Chancen rechnet sich der krasse Aussenseiter aus dem Limmattal hingegen keine aus. «Realistisch gesehen muss man davon ausgehen, dass wir deutlich verlieren werden», bilanziert HCDU-Trainer Stefan Konkol nüchtern. «Aber wir wollen unsere Haut so teuer wie möglich verkaufen.» Konkret heisst das, den oberklassigen Gegner möglichst lange zu ärgern.

Ein schwieriges Unterfangen, denn der HC Dietikon-Urdorf muss heute auf zwei seiner Schlüsselspieler verzichten. Team-Topskorer Daniel Imhof (20 Tore in fünf Meisterschaftsspielen) weilt unglücklicherweise in den Ferien, Philipp Wallisch ist verletzt und fällt voraussichtlich für sechs Wochen aus.

Nun hat sich der HCDU in den ersten Saisonspielen nicht gerade durch eine hohe Trefferquote ausgezeichnet - es fielen gerade mal zwischen 16 und 24 Tore pro Partie.
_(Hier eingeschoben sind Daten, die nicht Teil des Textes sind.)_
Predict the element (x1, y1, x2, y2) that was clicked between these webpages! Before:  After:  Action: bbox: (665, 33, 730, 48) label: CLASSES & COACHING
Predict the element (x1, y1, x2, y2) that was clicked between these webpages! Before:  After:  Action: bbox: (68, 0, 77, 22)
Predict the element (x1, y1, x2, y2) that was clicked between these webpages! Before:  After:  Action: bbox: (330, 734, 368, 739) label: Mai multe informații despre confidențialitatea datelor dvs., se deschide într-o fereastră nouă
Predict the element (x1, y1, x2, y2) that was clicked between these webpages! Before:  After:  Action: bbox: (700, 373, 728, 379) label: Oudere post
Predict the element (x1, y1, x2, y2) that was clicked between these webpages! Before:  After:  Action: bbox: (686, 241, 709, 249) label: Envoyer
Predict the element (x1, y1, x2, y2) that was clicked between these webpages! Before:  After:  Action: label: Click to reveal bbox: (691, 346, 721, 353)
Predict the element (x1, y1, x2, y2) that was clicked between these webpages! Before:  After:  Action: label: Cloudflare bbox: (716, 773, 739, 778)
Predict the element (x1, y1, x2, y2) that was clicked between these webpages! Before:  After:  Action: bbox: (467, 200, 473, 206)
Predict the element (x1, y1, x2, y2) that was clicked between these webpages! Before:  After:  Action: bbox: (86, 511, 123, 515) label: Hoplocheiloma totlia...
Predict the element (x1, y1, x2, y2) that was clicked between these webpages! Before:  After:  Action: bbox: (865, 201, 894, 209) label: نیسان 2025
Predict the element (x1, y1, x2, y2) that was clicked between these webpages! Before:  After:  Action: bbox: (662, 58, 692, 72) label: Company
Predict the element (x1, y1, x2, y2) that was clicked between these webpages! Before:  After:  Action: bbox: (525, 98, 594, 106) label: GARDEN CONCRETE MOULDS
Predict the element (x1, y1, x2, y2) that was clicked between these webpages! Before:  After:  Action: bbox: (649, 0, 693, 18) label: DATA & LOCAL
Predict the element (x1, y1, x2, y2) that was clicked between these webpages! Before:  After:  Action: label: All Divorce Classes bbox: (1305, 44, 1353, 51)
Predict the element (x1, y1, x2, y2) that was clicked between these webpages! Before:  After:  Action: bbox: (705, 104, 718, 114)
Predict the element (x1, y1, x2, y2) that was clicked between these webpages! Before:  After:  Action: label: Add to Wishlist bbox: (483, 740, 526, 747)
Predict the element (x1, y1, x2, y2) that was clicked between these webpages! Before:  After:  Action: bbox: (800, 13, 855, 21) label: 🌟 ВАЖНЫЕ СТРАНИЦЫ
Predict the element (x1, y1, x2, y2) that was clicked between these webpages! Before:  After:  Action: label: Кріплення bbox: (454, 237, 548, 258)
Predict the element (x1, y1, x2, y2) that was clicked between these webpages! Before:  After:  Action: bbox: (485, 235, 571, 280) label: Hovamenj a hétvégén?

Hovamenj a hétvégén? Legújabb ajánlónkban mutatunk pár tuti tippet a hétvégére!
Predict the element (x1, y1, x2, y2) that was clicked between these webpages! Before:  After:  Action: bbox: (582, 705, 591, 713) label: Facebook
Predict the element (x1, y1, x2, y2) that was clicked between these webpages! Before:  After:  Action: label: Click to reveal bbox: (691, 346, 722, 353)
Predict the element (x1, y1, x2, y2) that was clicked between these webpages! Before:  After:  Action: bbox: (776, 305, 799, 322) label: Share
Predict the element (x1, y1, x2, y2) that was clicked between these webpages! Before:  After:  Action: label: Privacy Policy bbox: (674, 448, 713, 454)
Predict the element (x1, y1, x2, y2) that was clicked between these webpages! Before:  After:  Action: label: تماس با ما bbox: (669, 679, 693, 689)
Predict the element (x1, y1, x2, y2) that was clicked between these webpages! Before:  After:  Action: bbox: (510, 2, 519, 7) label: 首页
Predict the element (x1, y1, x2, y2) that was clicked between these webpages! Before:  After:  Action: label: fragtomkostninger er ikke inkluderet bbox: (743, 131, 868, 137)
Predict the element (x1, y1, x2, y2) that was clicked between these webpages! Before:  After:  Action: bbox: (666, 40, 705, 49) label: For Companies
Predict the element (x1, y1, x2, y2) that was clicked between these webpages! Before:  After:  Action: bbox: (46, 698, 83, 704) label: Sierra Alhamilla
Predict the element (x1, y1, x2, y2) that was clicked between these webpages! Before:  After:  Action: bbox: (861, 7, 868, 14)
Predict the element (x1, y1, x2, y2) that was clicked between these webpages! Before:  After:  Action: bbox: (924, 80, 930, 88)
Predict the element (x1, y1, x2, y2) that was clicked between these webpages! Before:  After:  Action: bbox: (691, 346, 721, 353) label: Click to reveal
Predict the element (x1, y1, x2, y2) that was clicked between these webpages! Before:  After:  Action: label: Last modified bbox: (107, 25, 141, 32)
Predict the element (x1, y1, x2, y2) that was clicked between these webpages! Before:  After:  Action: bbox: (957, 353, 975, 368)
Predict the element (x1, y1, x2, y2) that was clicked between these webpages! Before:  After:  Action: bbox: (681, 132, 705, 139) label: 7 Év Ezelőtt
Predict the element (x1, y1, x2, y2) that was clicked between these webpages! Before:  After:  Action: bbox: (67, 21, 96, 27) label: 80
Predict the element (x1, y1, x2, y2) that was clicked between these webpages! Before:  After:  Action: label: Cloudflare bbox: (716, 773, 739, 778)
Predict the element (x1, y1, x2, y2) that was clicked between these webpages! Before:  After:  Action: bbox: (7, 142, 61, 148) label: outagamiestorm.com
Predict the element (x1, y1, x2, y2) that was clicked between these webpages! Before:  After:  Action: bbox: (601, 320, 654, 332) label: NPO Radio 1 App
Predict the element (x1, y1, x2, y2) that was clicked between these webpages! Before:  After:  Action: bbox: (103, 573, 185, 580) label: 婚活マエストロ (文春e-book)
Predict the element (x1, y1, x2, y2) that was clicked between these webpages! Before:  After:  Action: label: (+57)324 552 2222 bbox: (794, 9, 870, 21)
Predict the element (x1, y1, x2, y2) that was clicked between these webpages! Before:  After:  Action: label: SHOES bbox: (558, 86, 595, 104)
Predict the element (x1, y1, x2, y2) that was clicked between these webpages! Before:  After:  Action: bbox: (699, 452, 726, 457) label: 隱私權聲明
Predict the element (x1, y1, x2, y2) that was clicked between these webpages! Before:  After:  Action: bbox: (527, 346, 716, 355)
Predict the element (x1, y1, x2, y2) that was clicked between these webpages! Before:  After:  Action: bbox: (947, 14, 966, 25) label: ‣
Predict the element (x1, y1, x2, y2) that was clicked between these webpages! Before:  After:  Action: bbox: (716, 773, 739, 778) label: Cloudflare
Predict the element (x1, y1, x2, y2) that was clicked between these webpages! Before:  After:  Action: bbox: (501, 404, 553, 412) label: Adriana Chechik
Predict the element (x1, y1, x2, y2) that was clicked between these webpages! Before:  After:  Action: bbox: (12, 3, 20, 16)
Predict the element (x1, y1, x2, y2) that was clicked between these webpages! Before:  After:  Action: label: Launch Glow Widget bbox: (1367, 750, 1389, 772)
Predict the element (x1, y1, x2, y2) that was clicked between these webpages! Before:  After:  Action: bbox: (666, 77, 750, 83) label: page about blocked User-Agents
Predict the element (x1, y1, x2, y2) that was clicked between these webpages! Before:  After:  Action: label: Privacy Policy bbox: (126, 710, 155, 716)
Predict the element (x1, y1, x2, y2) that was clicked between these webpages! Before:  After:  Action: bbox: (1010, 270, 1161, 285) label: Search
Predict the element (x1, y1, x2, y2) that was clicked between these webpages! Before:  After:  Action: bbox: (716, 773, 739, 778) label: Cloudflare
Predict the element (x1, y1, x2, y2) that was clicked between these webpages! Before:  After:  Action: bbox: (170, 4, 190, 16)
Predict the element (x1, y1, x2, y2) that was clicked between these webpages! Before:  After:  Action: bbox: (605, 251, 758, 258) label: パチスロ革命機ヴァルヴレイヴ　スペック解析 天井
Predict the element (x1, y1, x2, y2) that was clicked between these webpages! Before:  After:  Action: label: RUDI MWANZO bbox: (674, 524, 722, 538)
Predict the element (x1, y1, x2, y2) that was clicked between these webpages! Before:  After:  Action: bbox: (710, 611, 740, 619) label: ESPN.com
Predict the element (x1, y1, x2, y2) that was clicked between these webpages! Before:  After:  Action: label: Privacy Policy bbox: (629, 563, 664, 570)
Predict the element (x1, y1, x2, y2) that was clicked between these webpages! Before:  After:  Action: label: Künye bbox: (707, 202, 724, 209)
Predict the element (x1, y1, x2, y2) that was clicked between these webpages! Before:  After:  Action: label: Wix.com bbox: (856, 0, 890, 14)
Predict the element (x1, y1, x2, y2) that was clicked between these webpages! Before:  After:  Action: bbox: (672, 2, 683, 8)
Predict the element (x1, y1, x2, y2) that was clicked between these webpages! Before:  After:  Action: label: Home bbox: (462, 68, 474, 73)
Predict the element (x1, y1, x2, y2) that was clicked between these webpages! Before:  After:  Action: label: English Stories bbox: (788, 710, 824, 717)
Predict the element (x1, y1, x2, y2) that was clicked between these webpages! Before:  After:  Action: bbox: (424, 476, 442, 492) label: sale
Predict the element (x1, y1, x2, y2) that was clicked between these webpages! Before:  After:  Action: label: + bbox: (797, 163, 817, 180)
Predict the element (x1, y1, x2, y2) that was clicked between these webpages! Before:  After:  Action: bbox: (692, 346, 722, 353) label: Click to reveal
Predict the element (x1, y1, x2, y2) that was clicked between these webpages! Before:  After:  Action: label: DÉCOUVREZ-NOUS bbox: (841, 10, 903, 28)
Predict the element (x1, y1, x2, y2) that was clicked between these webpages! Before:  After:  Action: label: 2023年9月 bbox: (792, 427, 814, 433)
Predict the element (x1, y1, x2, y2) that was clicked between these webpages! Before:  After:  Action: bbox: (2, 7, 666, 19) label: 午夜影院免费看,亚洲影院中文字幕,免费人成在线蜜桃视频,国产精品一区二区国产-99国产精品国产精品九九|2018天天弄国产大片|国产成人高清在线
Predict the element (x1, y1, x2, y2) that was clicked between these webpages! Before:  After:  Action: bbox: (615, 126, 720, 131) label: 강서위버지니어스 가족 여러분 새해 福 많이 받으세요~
Bleibt die Frage, ob die Limmattaler ohne Imhof und Wallisch im Angriff auch nur annähernd gefährlich werden können. «Glücklicherweise fehlt ausser den beiden Abwesenden niemand und wir können uns auf ein grosses Kader abstützen», sagt Konkol und fordert: «Jeder Einzelne wird noch mehr arbeiten müssen als sonst und das Beste aus sich herausholen.»

Und das wird bitter nötig sein, denn St. Otmar wird keine Gnade walten lassen und in voller Kampfformation nach Dietikon reisen. Für die NLA-Mannschaft ist die nächste Cup-Runde ein absolutes Muss. «Wir werden nicht mit der Nachwuchsmannschaft auflaufen», bestätigt St.-Otmar-Manager Wolfgang King. «Im Gegenteil, wir wollen voll einfahren.» Wie der HCDU sind auch die St. Galler alles andere als optimal in die Meisterschaft gestartet.

So haben sie in den ersten acht Ligaspielen gerade mal sechs mickrige Punkte geholt. «Wir brauchen ein Erfolgserlebnis und der Cupmatch gegen den HC Dietikon-Urdorf ist die ideale Möglichkeit, um uns wieder aufzubauen», so King. Ein Lichtblick bleibt den Limmattalern aber, auch St. Otmar St. Gallen muss auf zwei Spieler verzichten. Fabian Christ und der dänische Söldner Rasmuss Matthiessen müssen verletzungsbedingt auf dem Bänkli Platz nehmen.